My Kenyan Sand Boa usually has temps of about 26 in the cool end and 30 in the warm end, with a hot spot of 35.
In the current heatwave his hot spot has stayed at 35 but his cool end has raised to match the ambient temperature of the room and is staying at around 30.
Is this safe? If not, what can I do?

thanks,
Danni


----------



## NickN (11 mo ago)

I'm having similar issues with not-very-cool cool ends, but from what I've read it's seemingly not anything to unduly worry about as it's only temporary and is still within the comfort/safe zone for the snake, it just removes, for a while, their ability to have a choice of cooler environment - so they might be a little restless. Important, if you aren't already, to provide a damp hide of some sort at the "cool" end in any case, as that can really help them regulate their temperature and feel more comfortable.
Apparently in Australia where heatwaves can cause ambients into the 40s, that can cause big problems and there it's advised not to feed snakes during such a heatwave (unless they are kept in an air-conditioned environment) as the digestion process can overheat them further and cause death.

At least the electricity bills are a bit lower for now...


----------



## Swindinian (May 4, 2020)

I keep most of my pythons in the attic. Went up to 34oC ambient yesterday. Slightly cooler in the vivs.
This was with 2 small desk fans running, and a wet towel draped over a chair, and me occasionally dribbling water out the window over the south facing roof tiles.
Blind across the velux window was measured at 54oC

The ‘snake room’ doubles as my son’s bedroom, so any cooling effect also helps him come bedtime.

Was out today, but got my Dad to drop in and check on them. 

Monday next week is forecast to be even hotter.


----------



## Dannidoll93 (11 mo ago)

Thanks both for your input! I’ll definitely try and get some fans on the poor little guy. He has a UVB light and a heat lamp- on thermostat so the top temps don’t get above 35- would it be wisest to turn these off to lower the ambient?


----------



## ian14 (Jan 2, 2008)

It's fine. Incidentally, 30 is too low for the warm end for a ksb.


----------



## Swindinian (May 4, 2020)

ian14 said:


> It's fine. Incidentally, 30 is too low for the warm end for a ksb.

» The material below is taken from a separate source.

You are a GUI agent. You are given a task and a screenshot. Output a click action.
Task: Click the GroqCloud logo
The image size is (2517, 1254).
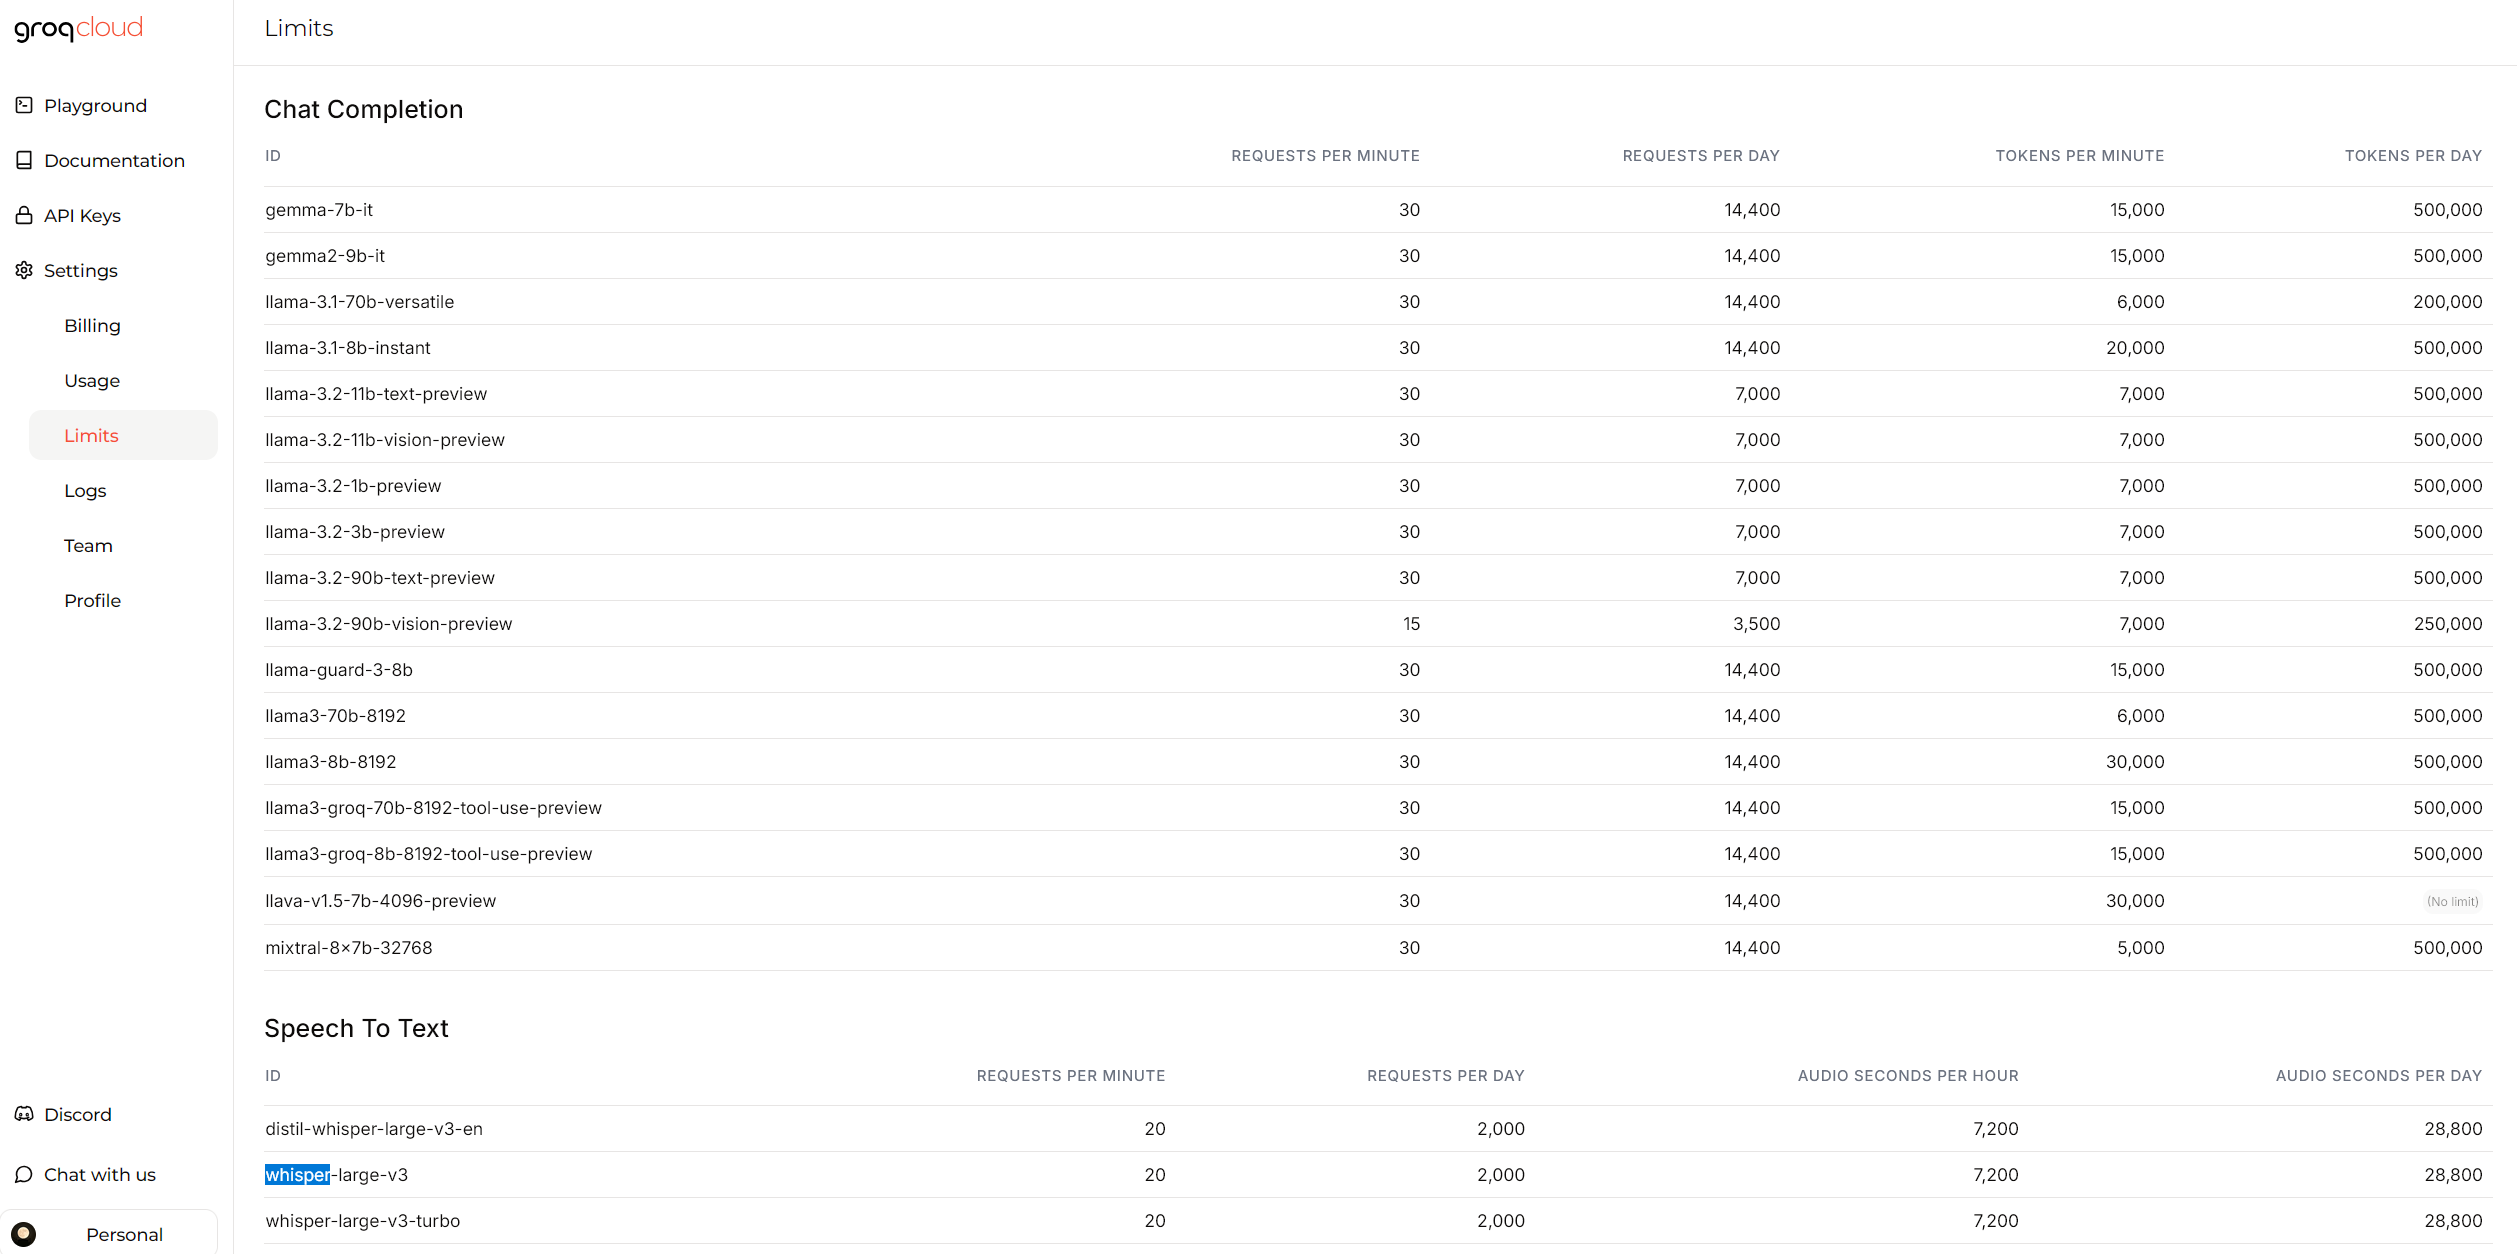[x=79, y=28]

Hi Ian, Does it not matter how the temps are being measured and what heat source is being applied?

Andy


----------



## ian14 (Jan 2, 2008)

Swindinian said:


> Hi Ian, Does it not matter how the temps are being measured and what heat source is being applied?
> 
> Andy


No. 30 is 30 whether its from a mat, or a bulb, on a mat stat or a dimming stat! It's the same temperature.


----------



## Swindinian (May 4, 2020)

ian14 said:


> No. 30 is 30 whether its from a mat, or a bulb, on a mat stat or a dimming stat! It's the same temperature.


So, how about, measuring surface temperature of substrate. One scenario with overhead bulb, another with heat mat underneath. In case of the latter, the peak temp could be way higher than 30…… no evidence to suggest this was the case, but applying assumption is the mother of all….. and playing devils advocate 🤷🏻‍♂️


----------